Records from a data collection >>
* * *

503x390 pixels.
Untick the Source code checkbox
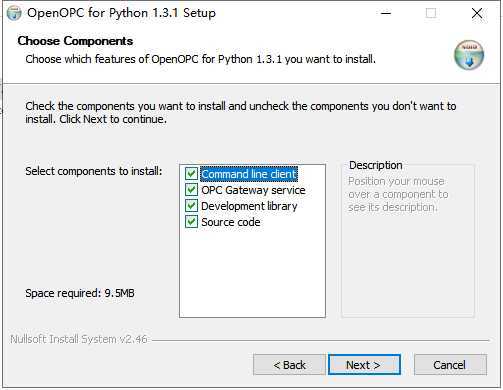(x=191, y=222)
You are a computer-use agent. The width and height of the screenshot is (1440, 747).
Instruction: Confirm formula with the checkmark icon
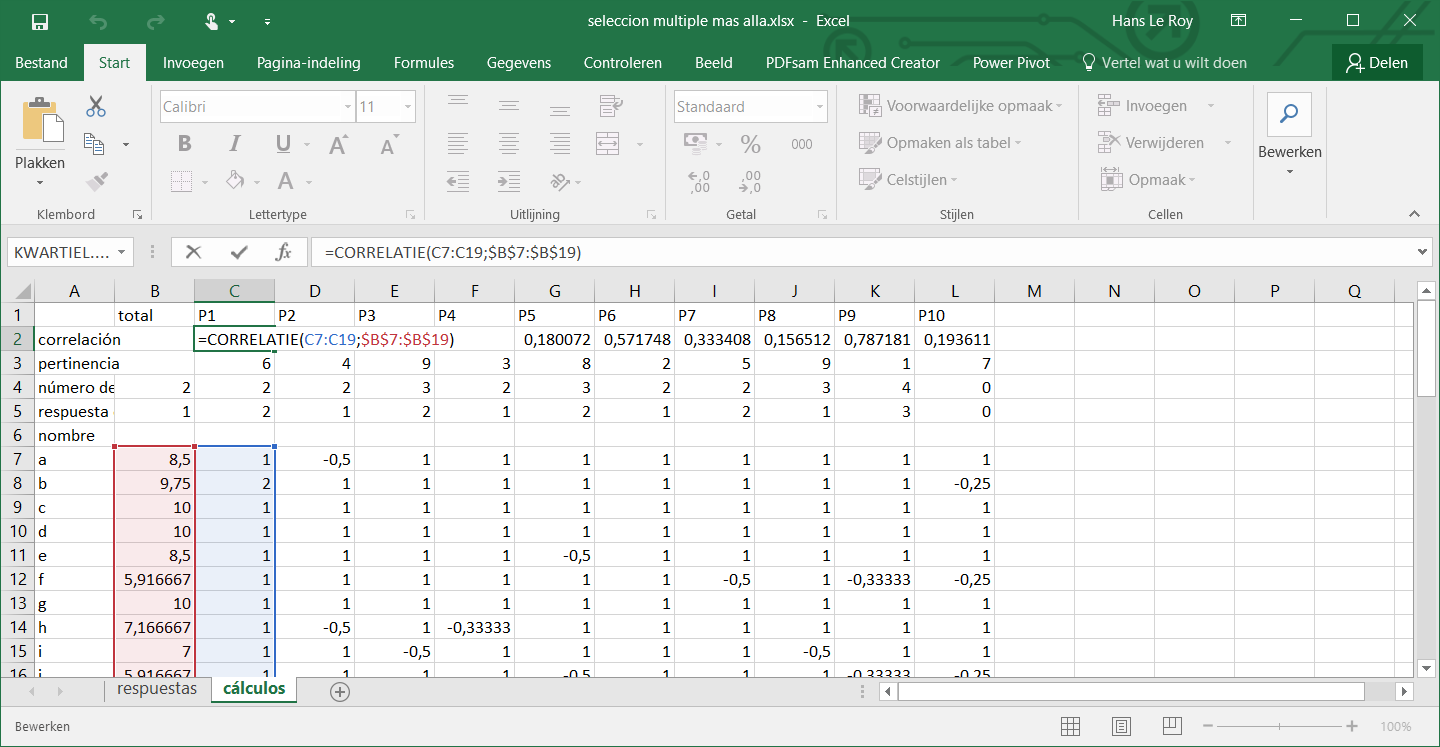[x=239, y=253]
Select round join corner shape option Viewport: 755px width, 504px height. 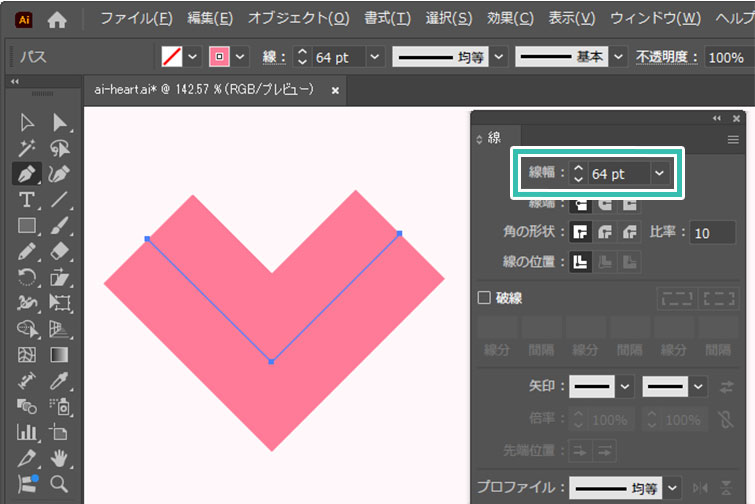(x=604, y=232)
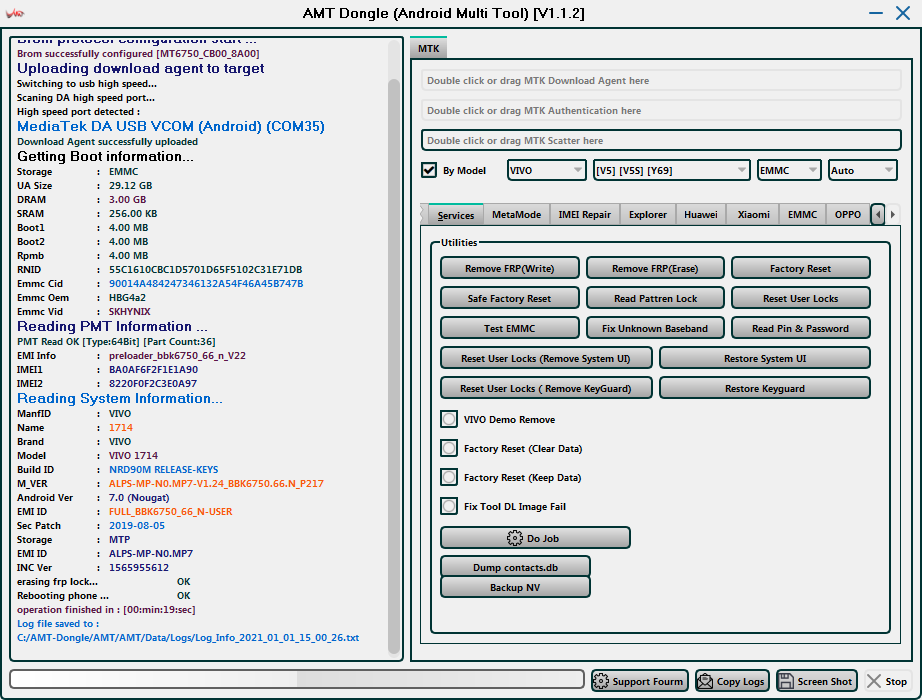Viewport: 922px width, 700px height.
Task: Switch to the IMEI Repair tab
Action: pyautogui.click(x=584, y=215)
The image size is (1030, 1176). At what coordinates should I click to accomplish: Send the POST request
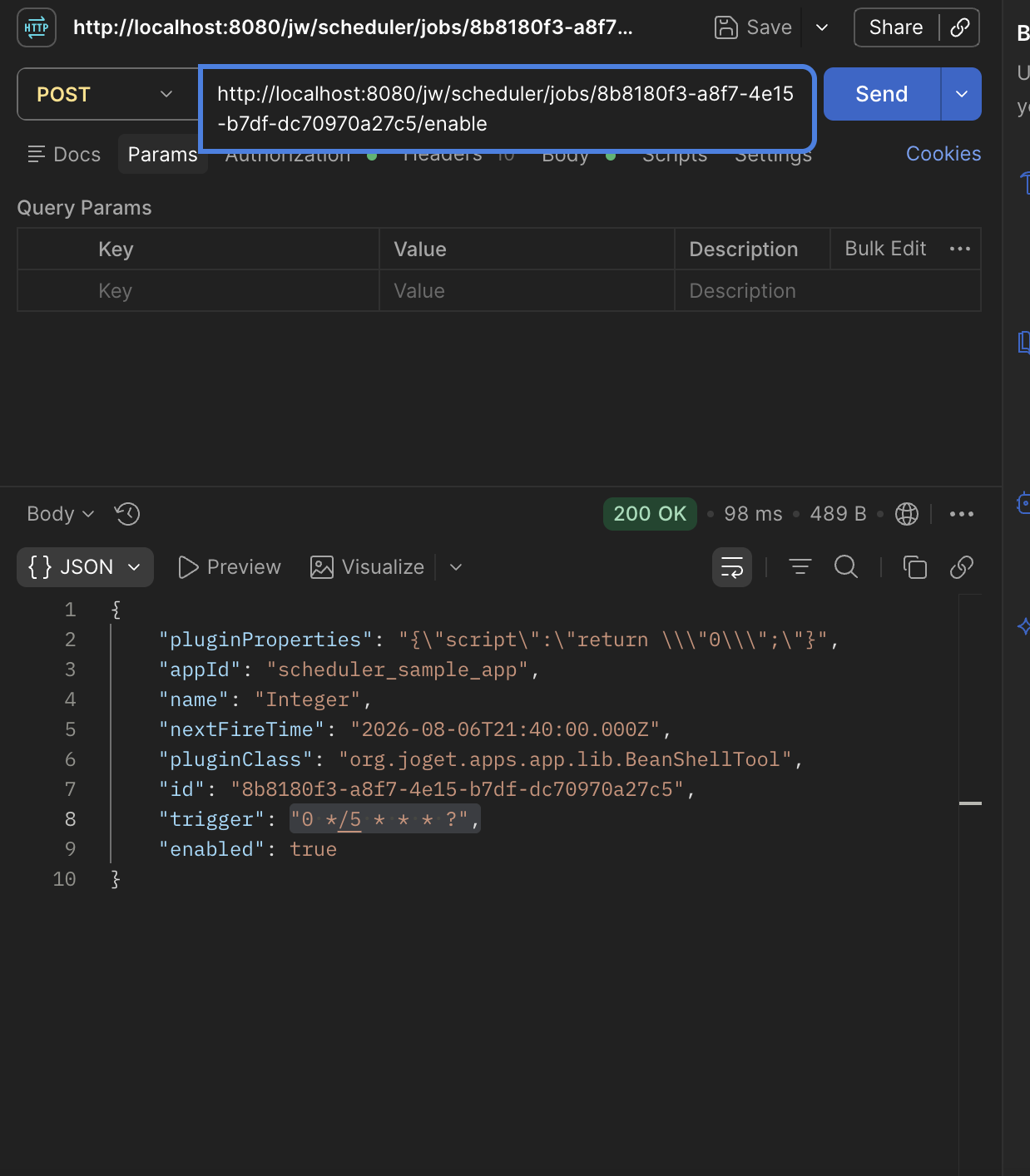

* * *

Work to be completed >> Rewrite the lines starting with the one that contains "You are a computer-use" and going on through the one that contains "[x=239, y=253]", requests included. Multiply each click coordinate in the answers by 0.8, rounding to whole numbers with halves rounded up, and leave the pictures out.

Response to the exercise >>
You are a computer-use agent. The width and height of the screenshot is (1440, 747).
Instruction: Confirm formula with the checkmark icon
[x=191, y=202]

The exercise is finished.